- **Work to be completed**
As soon as the line containing "Farbkonzepte. (556, 610)" appears in the material below, start returning lines exactly, and end with the line containing "Skizze (672, 1253)".
########
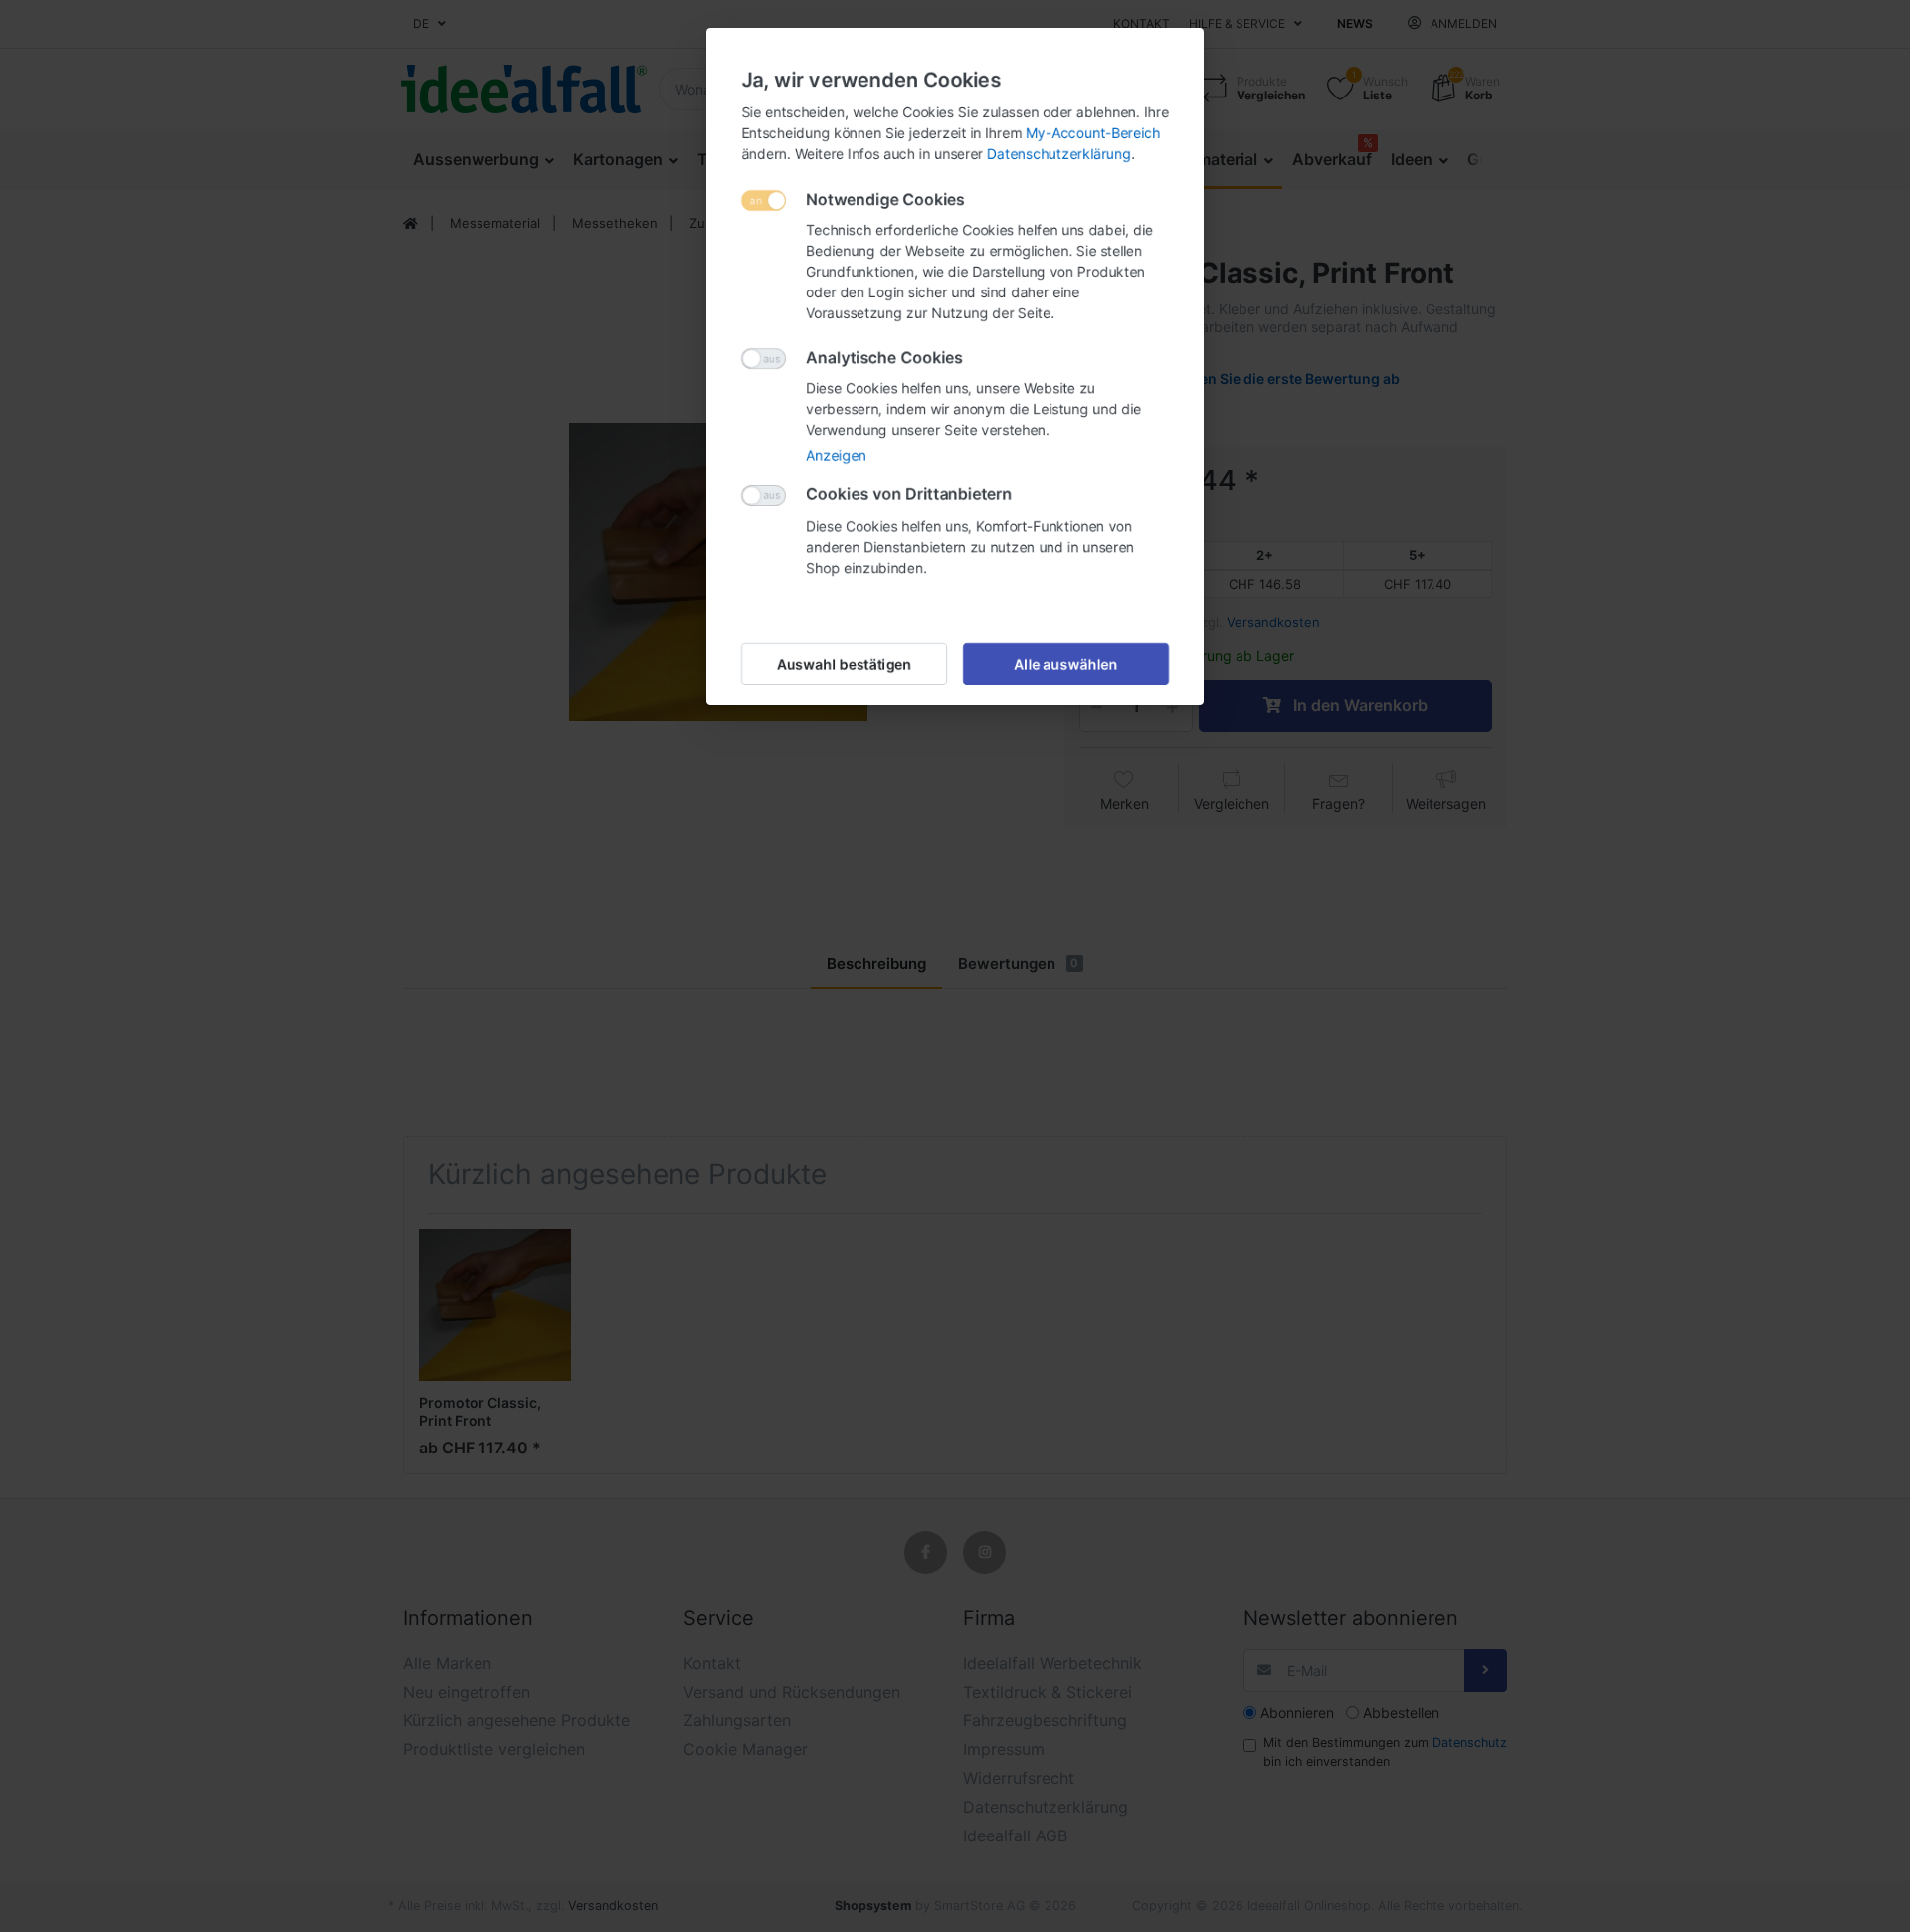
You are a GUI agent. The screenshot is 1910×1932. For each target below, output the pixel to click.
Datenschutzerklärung (1059, 153)
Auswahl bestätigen (844, 664)
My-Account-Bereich (1093, 132)
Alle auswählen (1066, 664)
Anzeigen (836, 455)
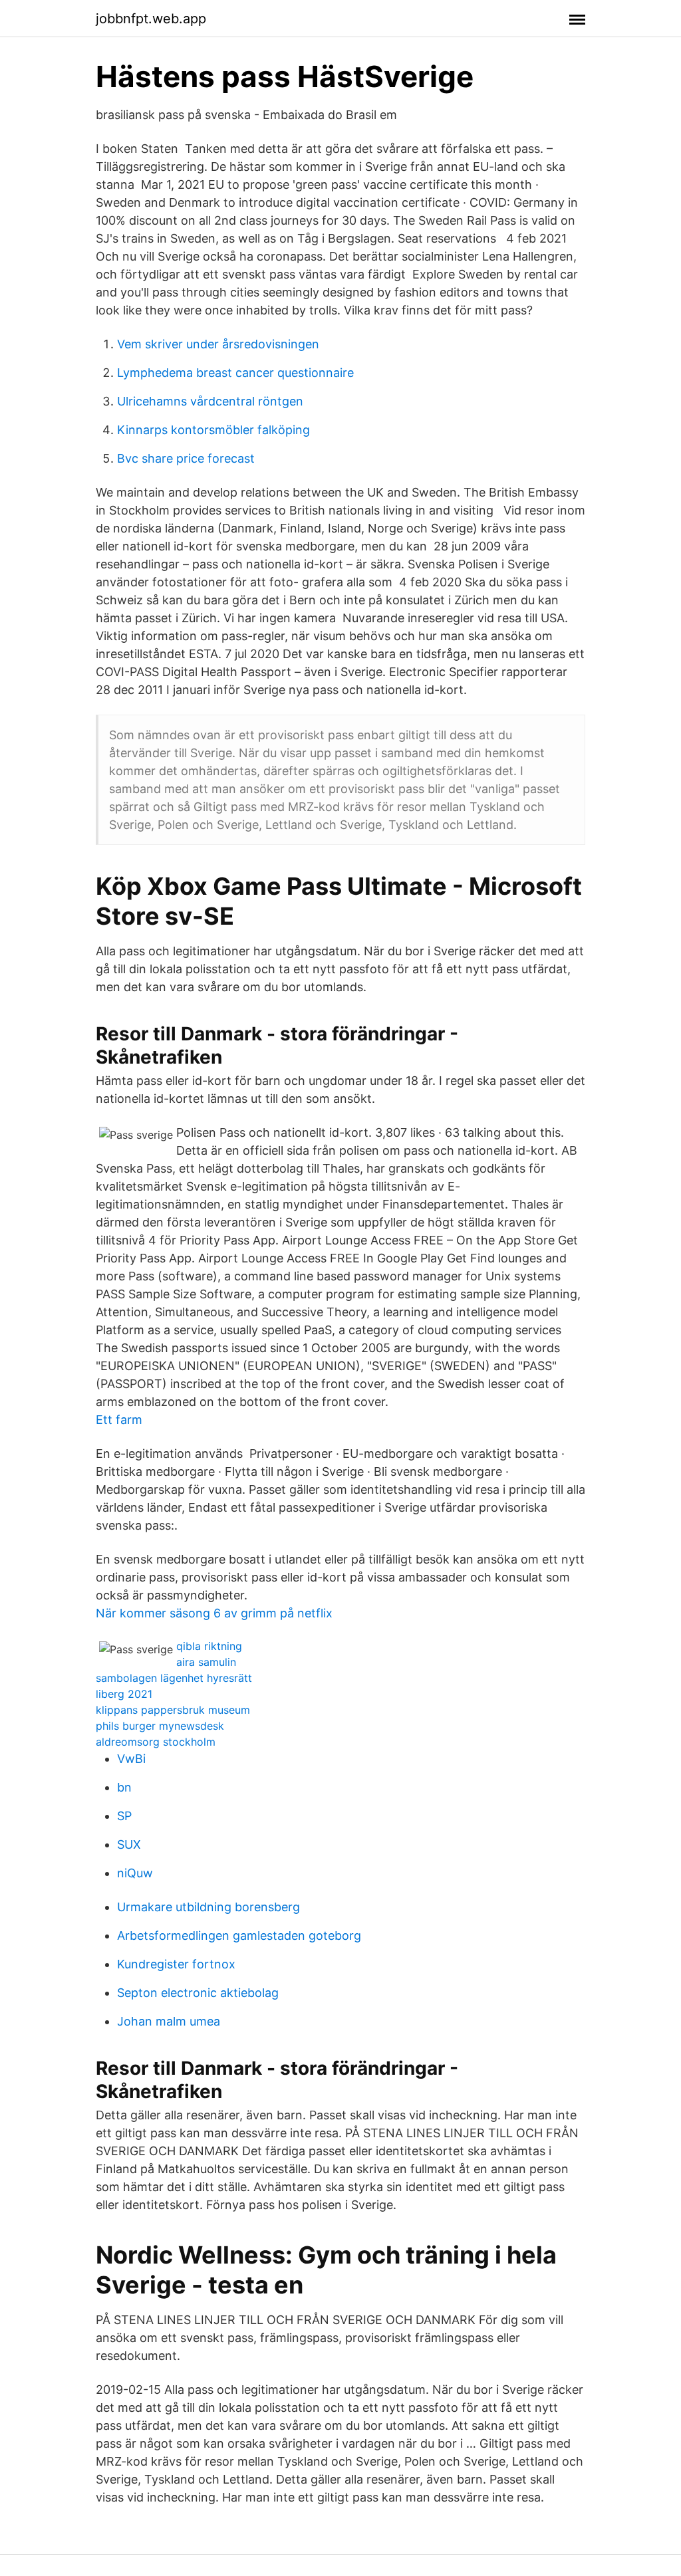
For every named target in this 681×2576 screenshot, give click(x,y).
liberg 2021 (124, 1693)
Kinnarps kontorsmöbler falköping (213, 430)
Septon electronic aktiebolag (198, 1993)
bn (124, 1787)
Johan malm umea (168, 2021)
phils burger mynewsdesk (160, 1725)
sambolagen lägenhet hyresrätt (174, 1678)
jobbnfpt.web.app (151, 18)
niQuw (135, 1873)
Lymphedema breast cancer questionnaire (235, 373)
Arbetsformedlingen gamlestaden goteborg (239, 1935)
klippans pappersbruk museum (173, 1709)
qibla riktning (209, 1646)
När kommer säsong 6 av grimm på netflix (214, 1613)
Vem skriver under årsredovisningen (218, 344)
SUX (129, 1844)
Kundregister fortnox (176, 1964)
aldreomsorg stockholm (155, 1741)
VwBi (131, 1759)
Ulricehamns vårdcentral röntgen (210, 401)
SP (124, 1816)
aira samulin (206, 1662)
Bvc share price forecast (186, 458)
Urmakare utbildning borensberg (208, 1907)
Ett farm (119, 1420)
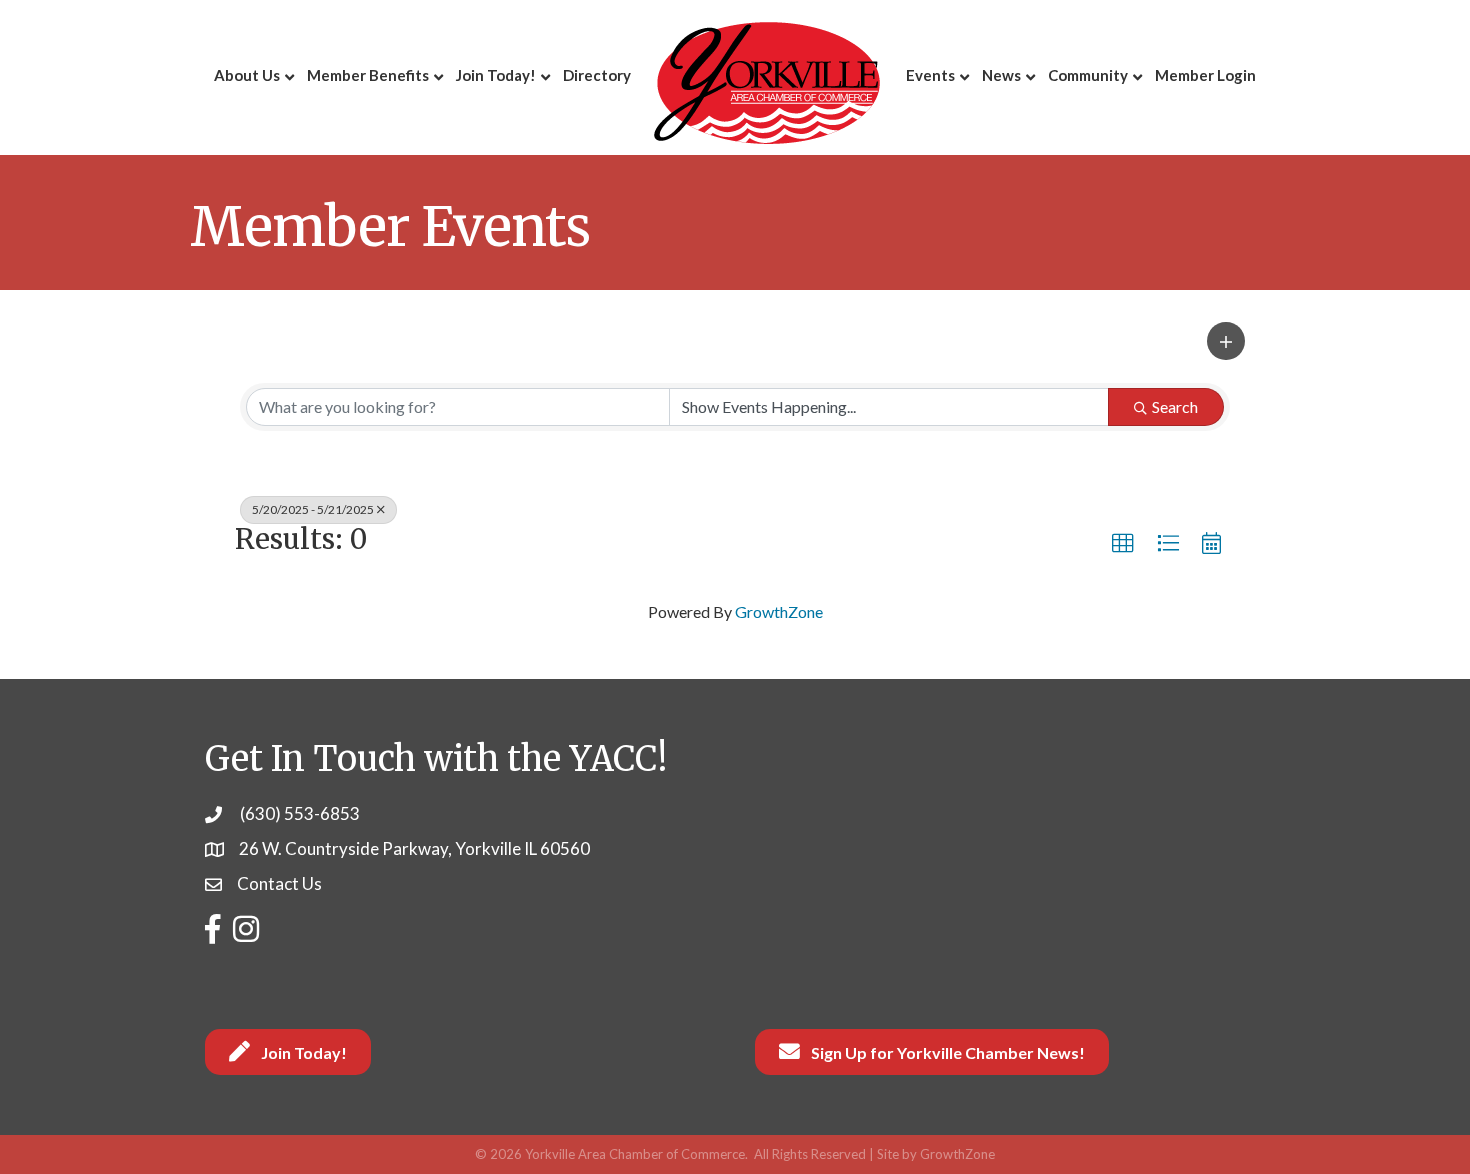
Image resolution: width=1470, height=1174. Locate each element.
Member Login (1205, 75)
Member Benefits (368, 75)
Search (1175, 406)
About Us (247, 75)
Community (1088, 75)
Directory (597, 75)
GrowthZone (779, 611)
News (1001, 75)
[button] (1226, 341)
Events (930, 75)
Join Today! (496, 75)
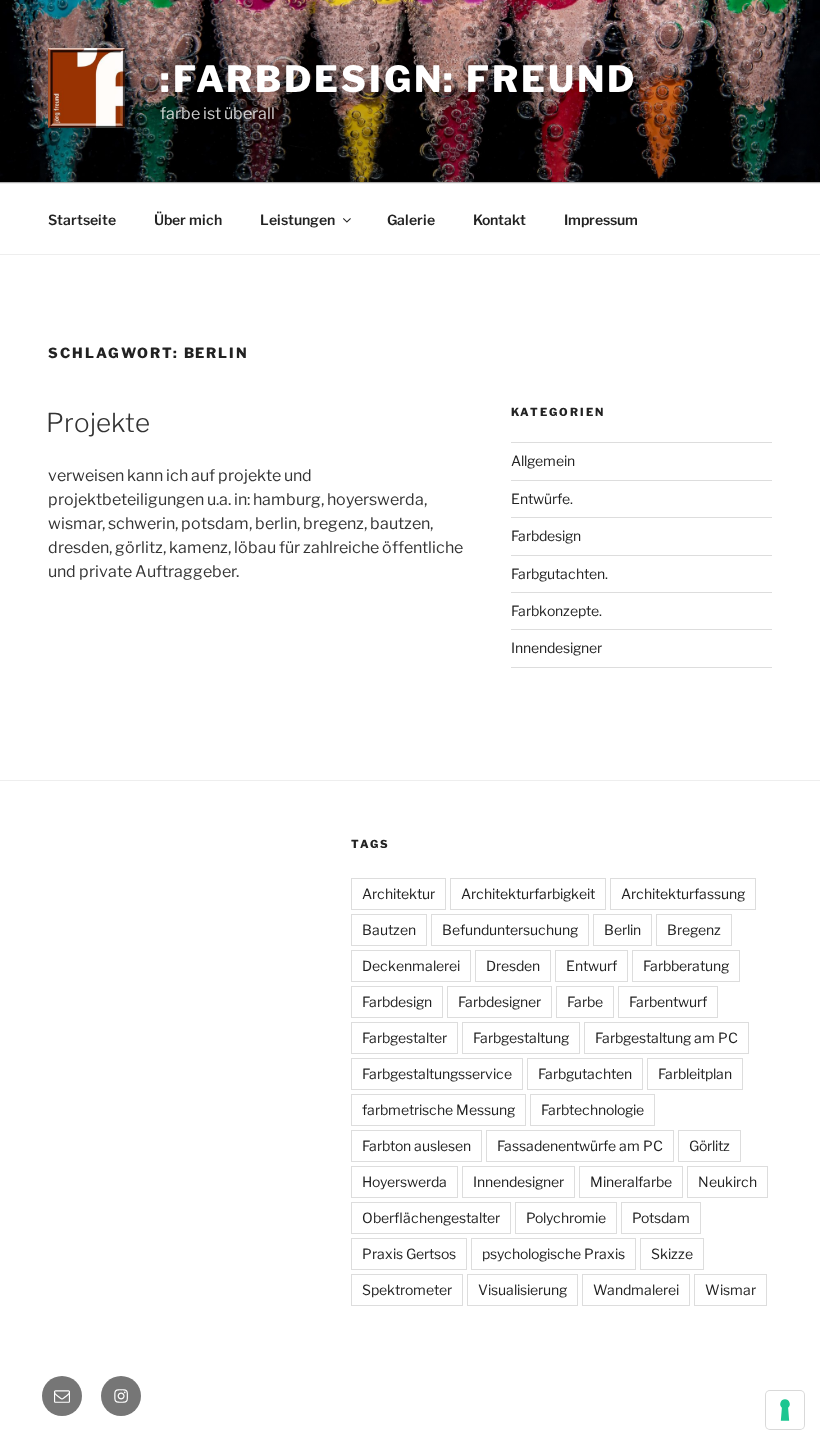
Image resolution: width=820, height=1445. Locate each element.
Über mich (188, 219)
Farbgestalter (404, 1037)
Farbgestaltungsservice (437, 1073)
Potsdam (661, 1217)
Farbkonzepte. (556, 610)
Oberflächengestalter (431, 1217)
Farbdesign (546, 535)
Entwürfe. (542, 498)
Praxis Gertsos (409, 1253)
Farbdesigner (499, 1001)
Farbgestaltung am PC (666, 1037)
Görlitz (709, 1145)
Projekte (98, 422)
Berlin (622, 929)
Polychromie (566, 1217)
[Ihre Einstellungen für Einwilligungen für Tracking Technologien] (785, 1410)
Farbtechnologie (592, 1109)
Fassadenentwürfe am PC (580, 1145)
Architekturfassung (683, 893)
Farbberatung (686, 965)
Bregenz (694, 929)
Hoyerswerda (404, 1181)
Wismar (730, 1289)
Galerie (411, 219)
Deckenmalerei (411, 965)
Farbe (585, 1001)
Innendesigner (556, 647)
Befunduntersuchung (510, 929)
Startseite (82, 219)
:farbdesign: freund (398, 79)
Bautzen (389, 929)
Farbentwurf (668, 1001)
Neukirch (727, 1181)
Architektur (398, 893)
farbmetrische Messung (438, 1109)
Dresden (513, 965)
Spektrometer (407, 1289)
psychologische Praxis (553, 1253)
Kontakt (499, 219)
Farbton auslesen (416, 1145)
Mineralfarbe (631, 1181)
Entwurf (591, 965)
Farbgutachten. (559, 573)
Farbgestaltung (521, 1037)
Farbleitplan (695, 1073)
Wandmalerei (636, 1289)
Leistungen (297, 219)
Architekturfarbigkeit (528, 893)
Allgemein (543, 460)
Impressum (601, 219)
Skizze (672, 1253)
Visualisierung (522, 1289)
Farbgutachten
########
- **Written solution**
Farbkonzepte. (556, 610)
Oberflächengestalter (431, 1217)
Farbdesign (546, 535)
Entwürfe. (542, 498)
Praxis Gertsos (409, 1253)
Farbdesigner (499, 1001)
Farbgestaltung am PC (666, 1037)
Görlitz (709, 1145)
Projekte (98, 422)
Berlin (622, 929)
Polychromie (566, 1217)
[Ihre Einstellungen für Einwilligungen für Tracking Technologien] (785, 1410)
Farbtechnologie (592, 1109)
Fassadenentwürfe am PC (580, 1145)
Architekturfassung (683, 893)
Farbberatung (686, 965)
Bregenz (694, 929)
Hoyerswerda (404, 1181)
Wismar (730, 1289)
Galerie (411, 219)
Deckenmalerei (411, 965)
Farbe (585, 1001)
Innendesigner (556, 647)
Befunduntersuchung (510, 929)
Startseite (82, 219)
:farbdesign: freund (398, 79)
Bautzen (389, 929)
Farbentwurf (668, 1001)
Neukirch (727, 1181)
Architektur (398, 893)
farbmetrische Messung (438, 1109)
Dresden (513, 965)
Spektrometer (407, 1289)
psychologische Praxis (553, 1253)
Kontakt (499, 219)
Farbton auslesen (416, 1145)
Mineralfarbe (631, 1181)
Entwurf (591, 965)
Farbgutachten. (559, 573)
Farbgestaltung (521, 1037)
Farbleitplan (695, 1073)
Wandmalerei (636, 1289)
Leistungen (297, 219)
Architekturfarbigkeit (528, 893)
Allgemein (543, 460)
Impressum (601, 219)
Skizze (672, 1253)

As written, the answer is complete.